Which one is effective in prophylaxis of cluster headache?A) beta blockers
B) minor analgesics
C) calcium channel blockers
D) tricyclic antidepressants
C) calcium channel blockers
EXPLANATION
Verapamil, a calcium channel blocker was proved to be effective for cluster headache prophylaxis.
It can be effective in the treatment of tension type headache: A) antihistamines B) antihypertensives C) tricyclic antidepressants D) MAO-inhibitors
C) tricyclic antidepressants
EXPLANATION
Low dose prolonged use of tricyclic antidepressants is proved for the preventive treatment of tension type headache.
Which symptom can be caused by unruptured intracranial aneurysm? A) signs of oculomotor nerve lesion B) visual field defect C) ipsilateral recurring headache D) ipsilapteral facial pain E) all of them
E) all of them
EXPLANATIONAll of the mentioned complains and symptoms may occur.
Typical in Wallenberg syndrome: A) contralateral pain B) ipsilateral hypalgesia C) contralateral hemihypalgesia D) ipsilateral facial hypalgesia and contralateral hypalgesia below C2
D) ipsilateral facial hypalgesia and contralateral hypalgesia below C2
EXPLANATION
Wallenberg sy is caused by lesion of the dorsolateral medulla oblongata (territory of the posterior inferior cerebellar artery). The decussated spinothalamic and not yet decussated descending trigeminal tract is located at this region, lesion of them results in crossed (alternating) sensory loss (below C2 on the contralateral side of the body and ipsilaterally on the face: algetic, tactile and thermal hypaesthesia).

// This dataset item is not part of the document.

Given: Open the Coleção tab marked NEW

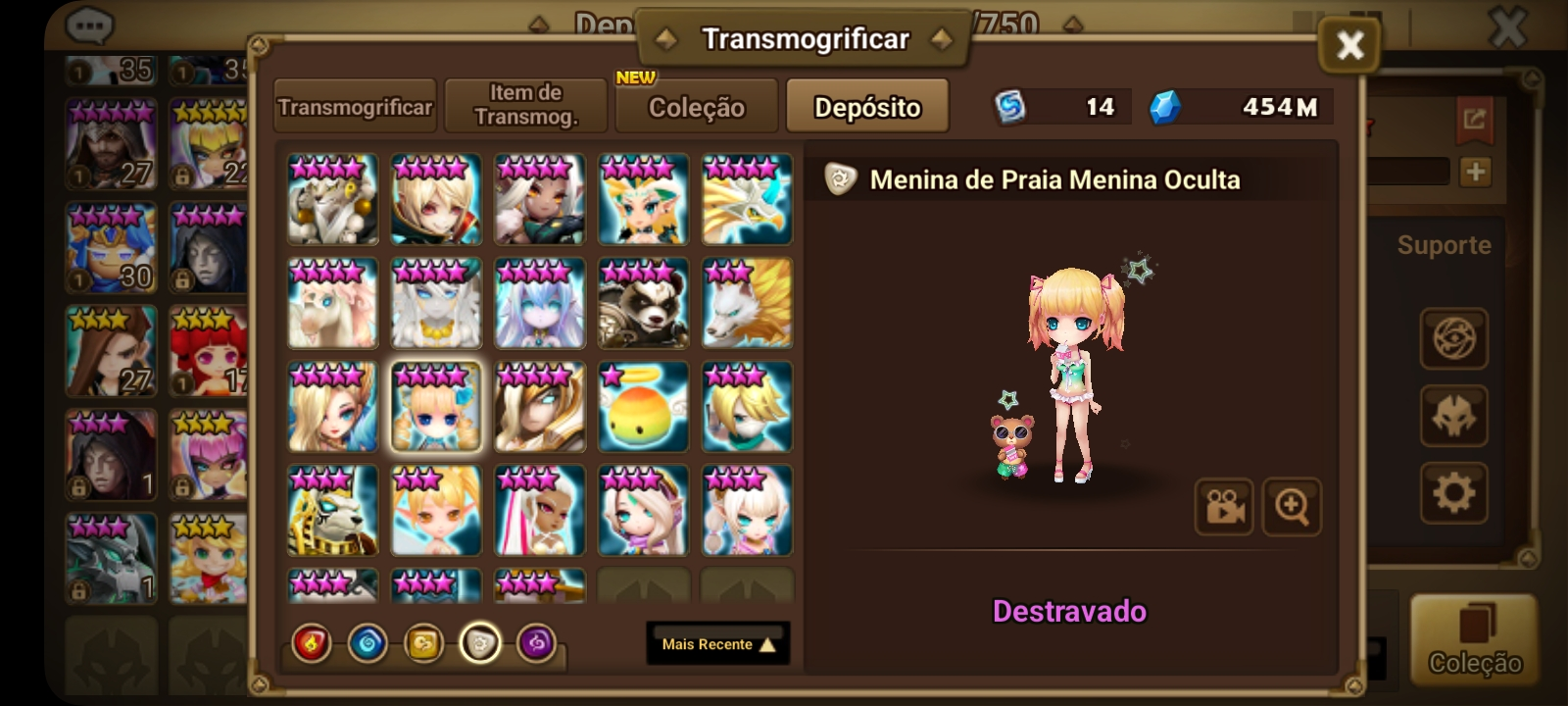Looking at the screenshot, I should point(697,106).
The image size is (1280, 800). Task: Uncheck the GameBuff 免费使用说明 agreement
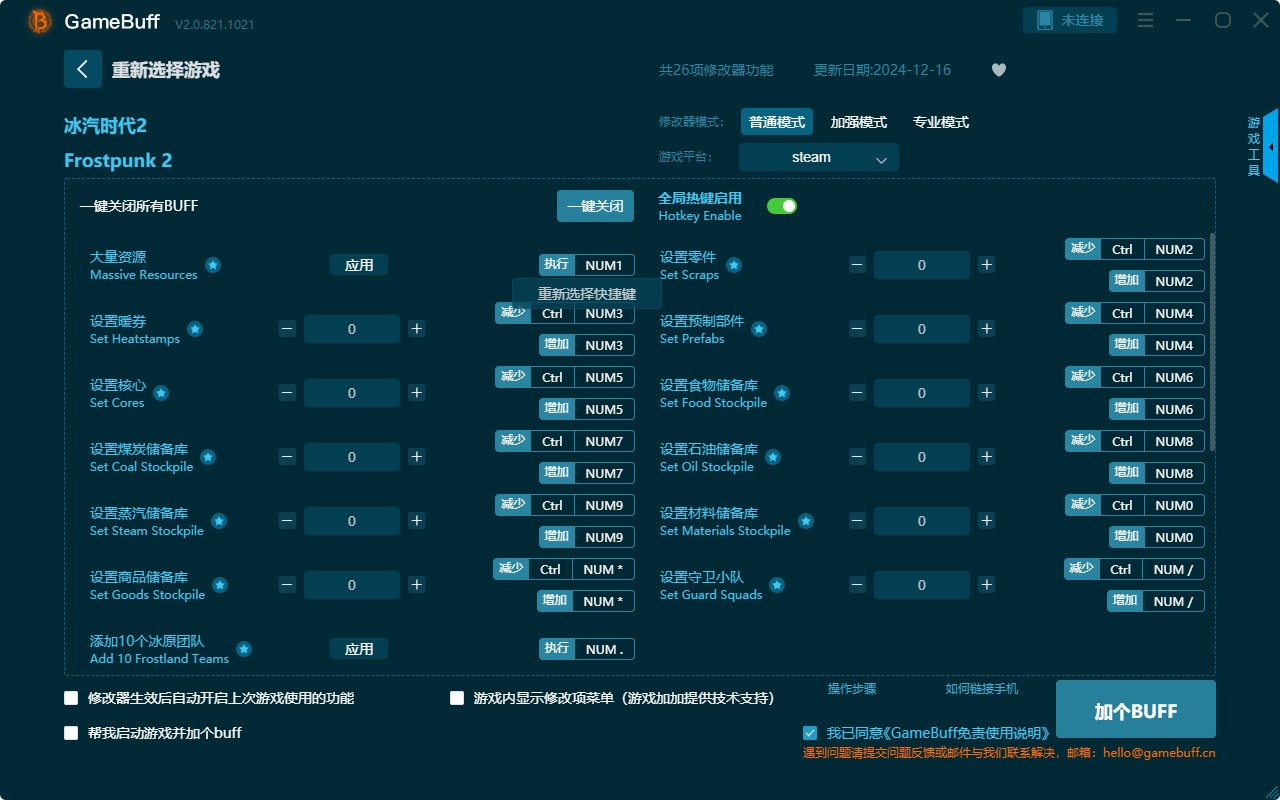point(810,732)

Symmetric burning, stabbing pain at the distal part of the extremities, especially on the legs typical for: A) polyneuropathy B) radiculitis C) myositis D) Lambert–Eaton syndrome
A) polyneuropathy
EXPLANATIONType and localization of the pain suggests polyneuropathy.

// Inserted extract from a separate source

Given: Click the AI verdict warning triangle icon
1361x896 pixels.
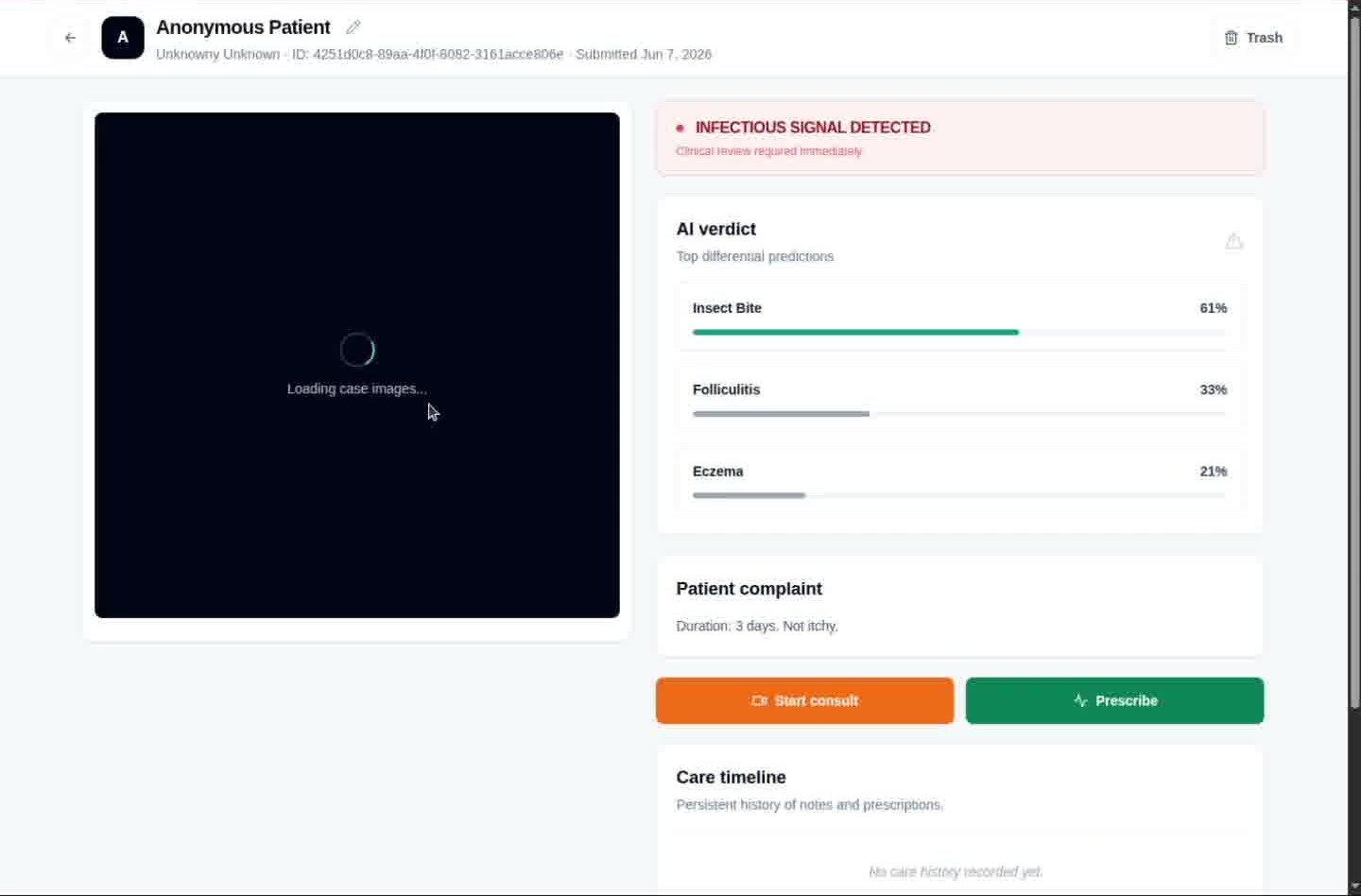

Typical in migraine, except for:
A) unilateral in more than half of the cases
B) frequently vegetative symptoms
C) EEG always negative
D) ocular symptom in ophtalmoplegic migraine may last for several days
E) frequently aspirin is effective
C) EEG always negative
EXPLANATIONA
specific EEG alterations may be observed in migraine patients.
Shooting pain, dysuria, ataxia associated with pupil disorder, areflexia, and proprioceptiv sensory disturbance suggest the following disease: A) Mixed connective tissue disease B) Tabes dorsalis C) Multiple sclerosis D) Syringomyelia
B) Tabes dorsalis
EXPLANATIONThe symptoms described are typical for tabes dorsalis.
Trigeminal-neuralgia is the least common in the following division of the trigeminal nerve: A) V/2 B) V/3 C) V/1 D) V/2 + V/3
C) V/1
EXPLANATION
V/1 localisation is the rarest form in primary (idiopathic) trigeminal neuralgia.
What is the order of the appearance of herpes zoster symptoms: A) pain-vesicles-pigmentation B) vesicles–pigmentation–pain C) pain–pigmentation–vesicles D) pigmentation– vesicles–pain E) vesicles–pain–pigmentation
A) pain-vesicles-pigmentation
EXPLANATION
Radicular pain may precede the diagnostic skin lesions (vesicles) by days.
Childhood head injury is frequently associated with the following symptom(s): A) vertigo B) epileptic seizure C) headache D) all of them E) none of them
D) all of them
EXPLANATION
According to clinical observations childhood head injury is frequently associated with vertigo, epileptic seizure and headache.